▶ **RECORDS SUPPLIED**:

===============

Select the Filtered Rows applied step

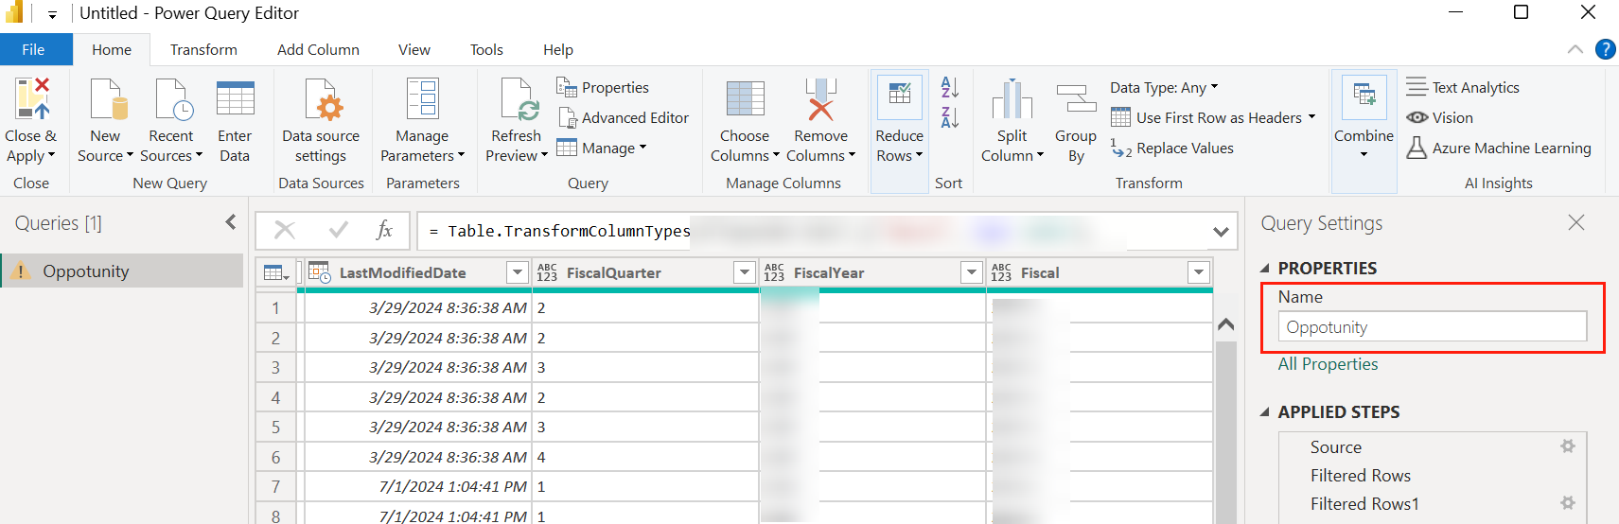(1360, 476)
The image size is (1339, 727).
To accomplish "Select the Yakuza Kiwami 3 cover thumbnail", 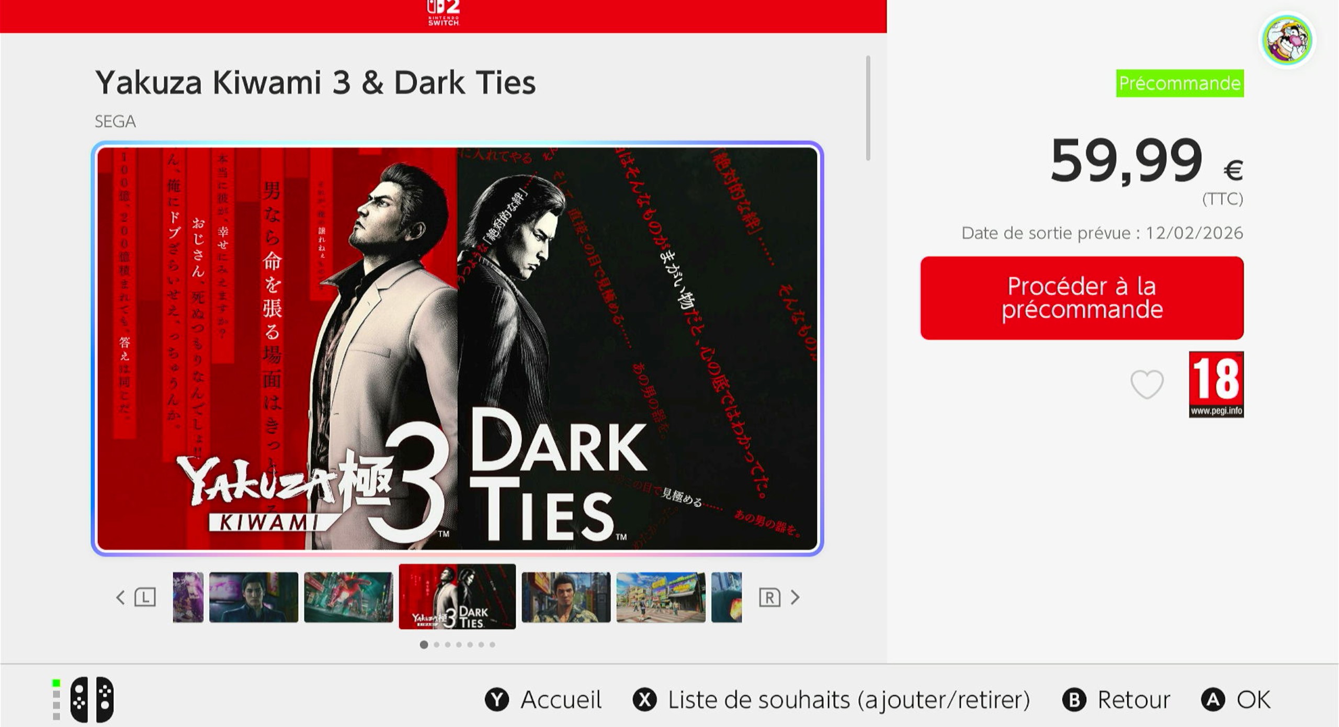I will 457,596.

===============

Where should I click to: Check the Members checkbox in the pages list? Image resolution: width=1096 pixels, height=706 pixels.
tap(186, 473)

===============

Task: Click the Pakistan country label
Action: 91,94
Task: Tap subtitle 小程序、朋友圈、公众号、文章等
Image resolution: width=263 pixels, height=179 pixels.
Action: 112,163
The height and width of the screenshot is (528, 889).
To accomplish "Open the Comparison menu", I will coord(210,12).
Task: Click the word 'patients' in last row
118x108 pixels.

===============

▶ **WHAT YOU ARE ASKED TO DO**: Beginning at the line with "Task: Click the word 'patients' in last row" and stopping after the line with "118x108 pixels.", please write out every line of the data above exactly and nothing else.

▶ **ANSWER BELOW**:
Task: Click the word 'patients' in last row
118x108 pixels.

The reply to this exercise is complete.